Machine Learning-Assisted Detection of Phosgene and Acetyl Chloride via a Dual-Probe Fluorescent Platform with Differential Reactivity.

Phosgene and acyl chlorides are highly toxic chemicals that pose serious threats to human health and environmental safety, yet their rapid and reliable detection remains a major challenge due to their high reactivity and environmental interferences. Herein, we report the rational design and synthesis of two donor-π-acceptor (D-π-A) fluorescent probes, TPA-APPA and TPA-HPO, which incorporate excited-state intramolecular proton transfer and hybridized localized and charge-transfer characteristics.

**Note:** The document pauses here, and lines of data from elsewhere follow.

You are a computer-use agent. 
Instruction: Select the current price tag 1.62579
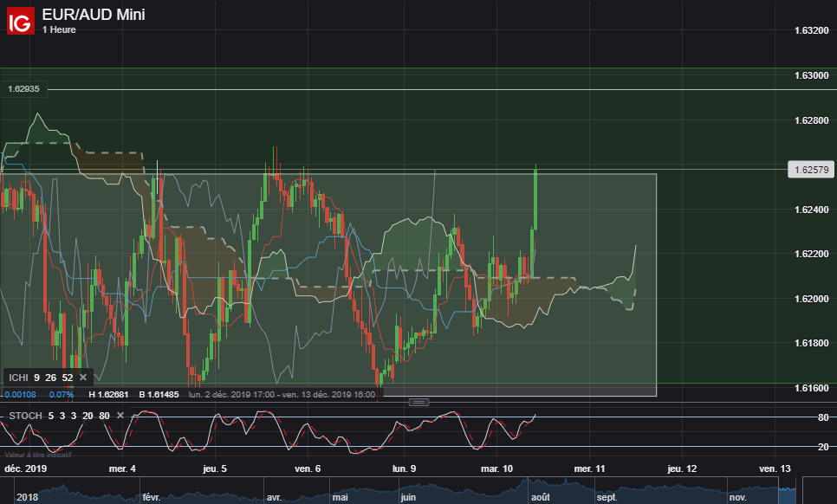click(x=809, y=170)
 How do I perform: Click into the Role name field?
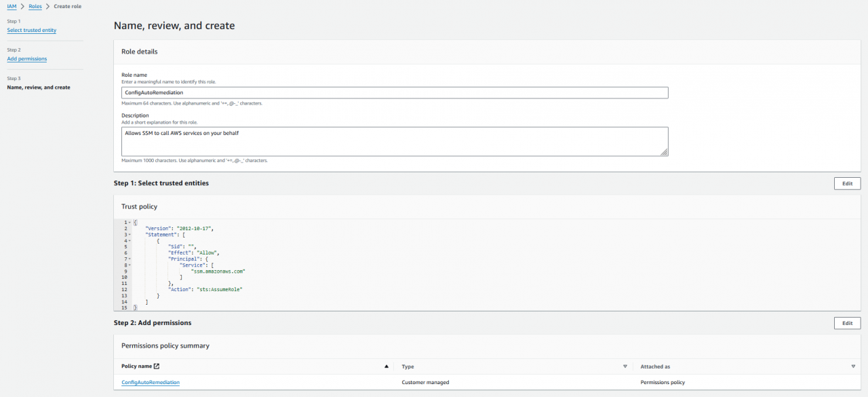point(394,92)

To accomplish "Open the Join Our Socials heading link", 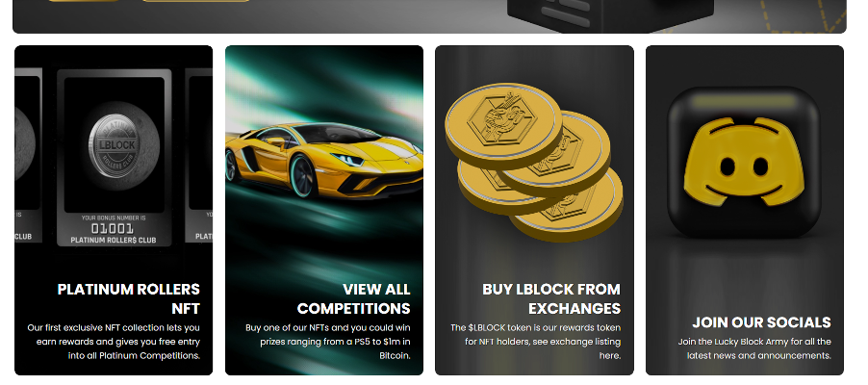I will point(762,321).
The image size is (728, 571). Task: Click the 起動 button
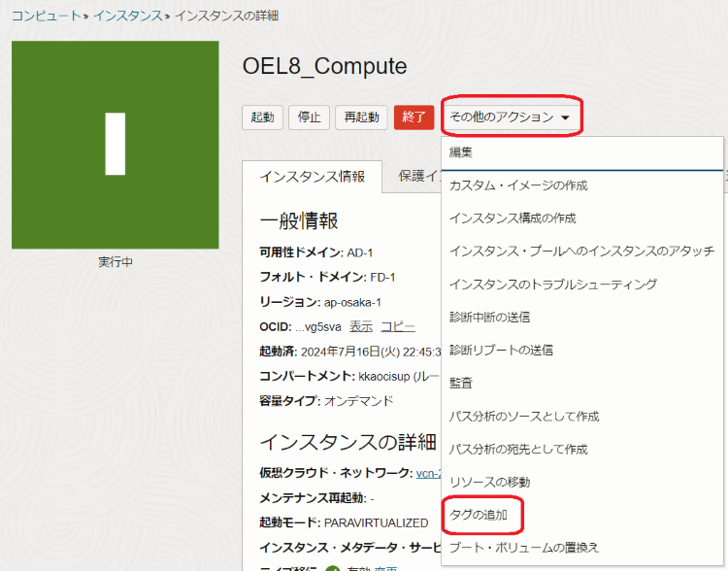tap(262, 118)
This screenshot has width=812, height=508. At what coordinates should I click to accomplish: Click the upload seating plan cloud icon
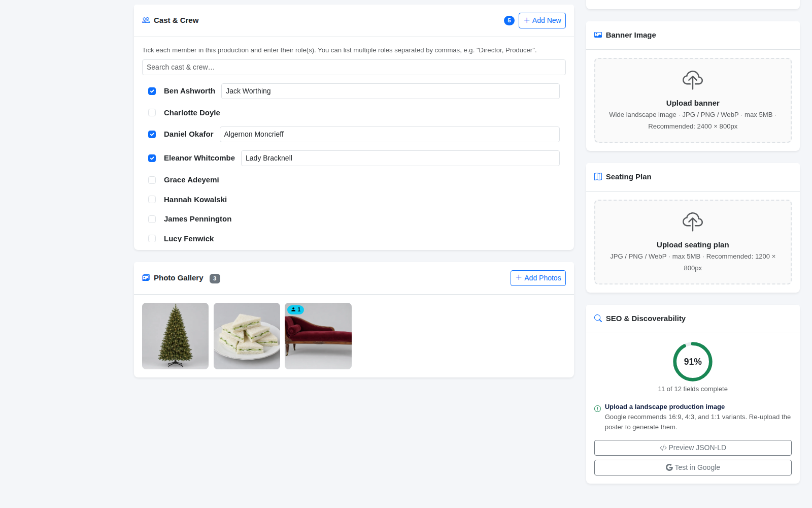click(x=693, y=222)
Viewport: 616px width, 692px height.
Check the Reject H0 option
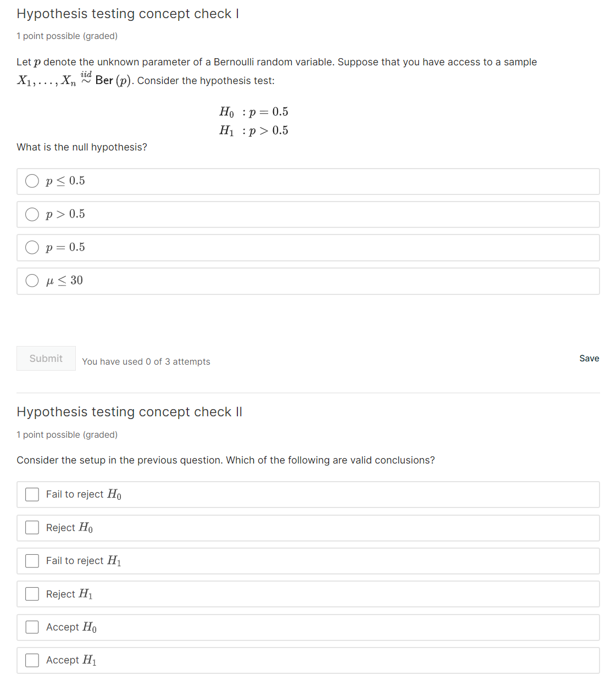[32, 528]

These probes exhibit fast, highly selective, and sensitive responses toward phosgene, with TPA-APPA showing distinct fluorescence enhancement and colorimetric changes for both phosgene and acetyl chloride at low detection limits. Benefiting from its excellent photostability, TPA-APPA was successfully applied to bioimaging in live cells and zebrafish. Furthermore, by integrating machine learning algorithms, including convolutional neural networks and the Swin Transformer, we developed a ceramic-fiber detection strip capable of intelligent recognition and classification of fluorescence signal variations. This hybrid system achieved high classification accuracy for toxicant vapors, demonstrating the strong potential of coupling advanced fluorescent probes with machine learning for next-generation toxic gas monitoring and bioimaging applications.